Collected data
---------------

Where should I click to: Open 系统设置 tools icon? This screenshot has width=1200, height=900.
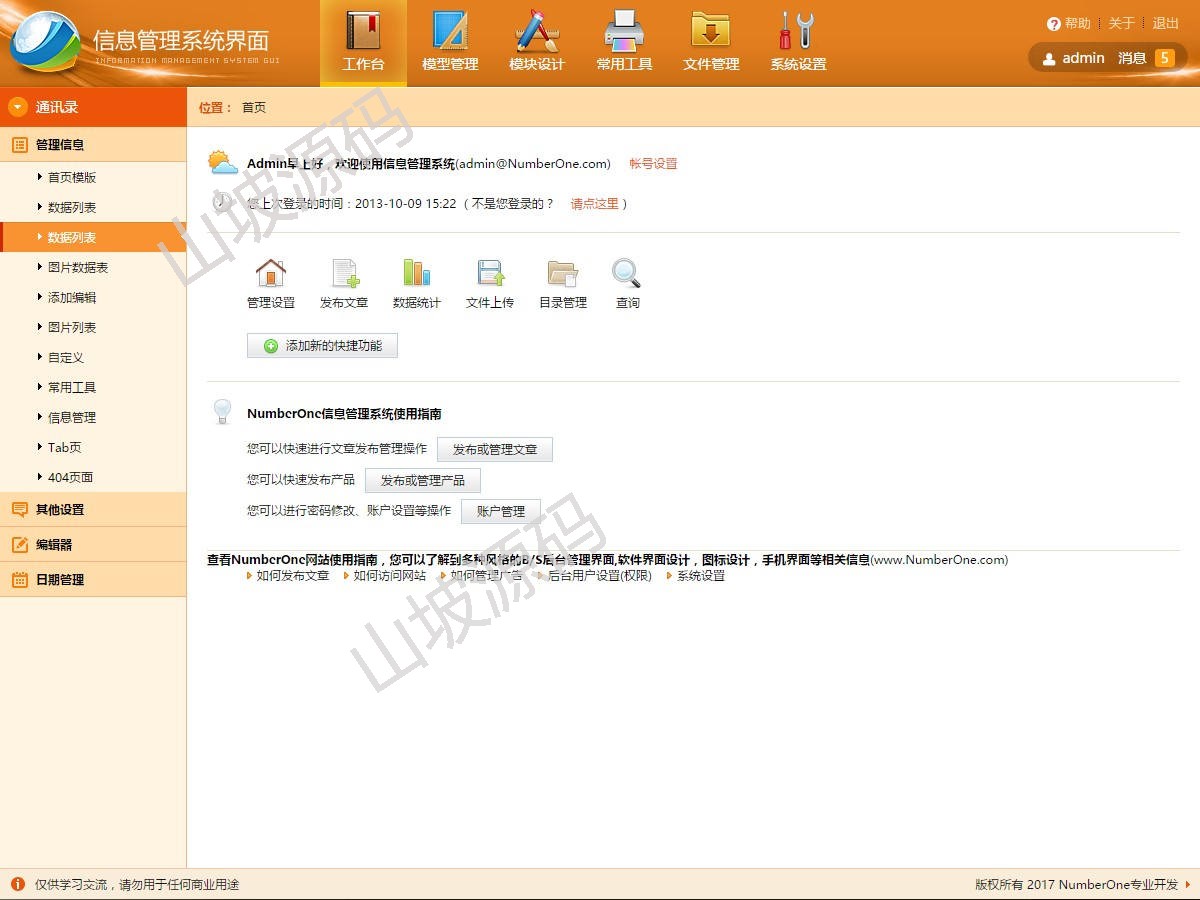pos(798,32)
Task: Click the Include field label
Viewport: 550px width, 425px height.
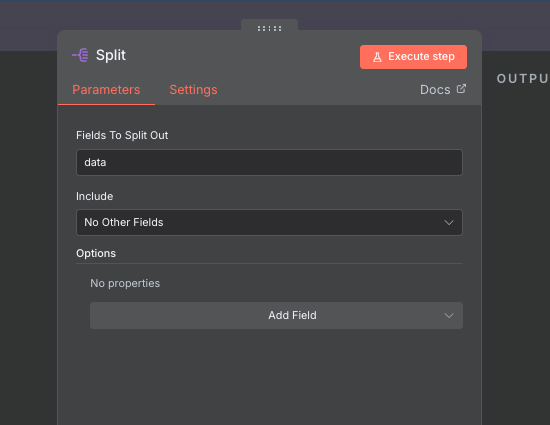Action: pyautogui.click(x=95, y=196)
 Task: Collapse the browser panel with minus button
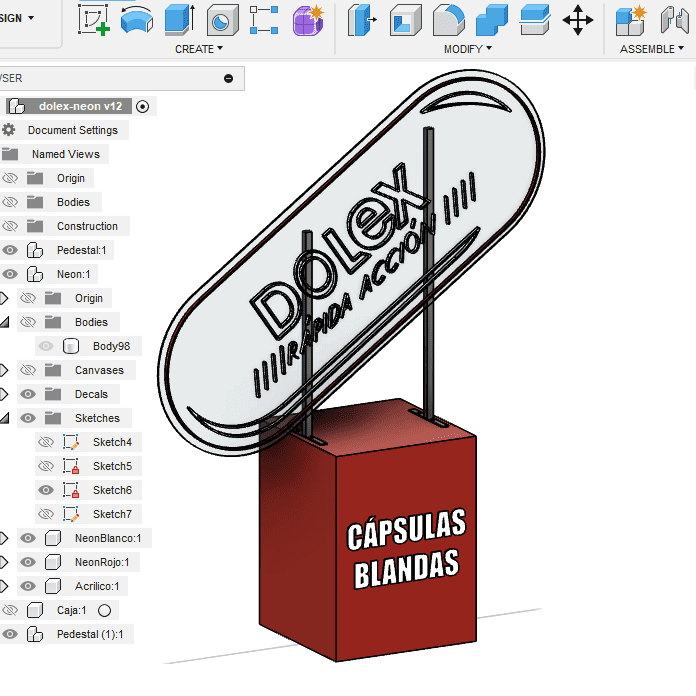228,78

---------------

Try it: Retype, exactly and only, the lines from the one containing "Viewport: 550px width, 425px height." through the end of the entries, both ends included, and omit all pictures.

Answer space:
Viewport: 550px width, 425px height.
Action: pyautogui.click(x=95, y=196)
 Task: Collapse the browser panel with minus button
228,78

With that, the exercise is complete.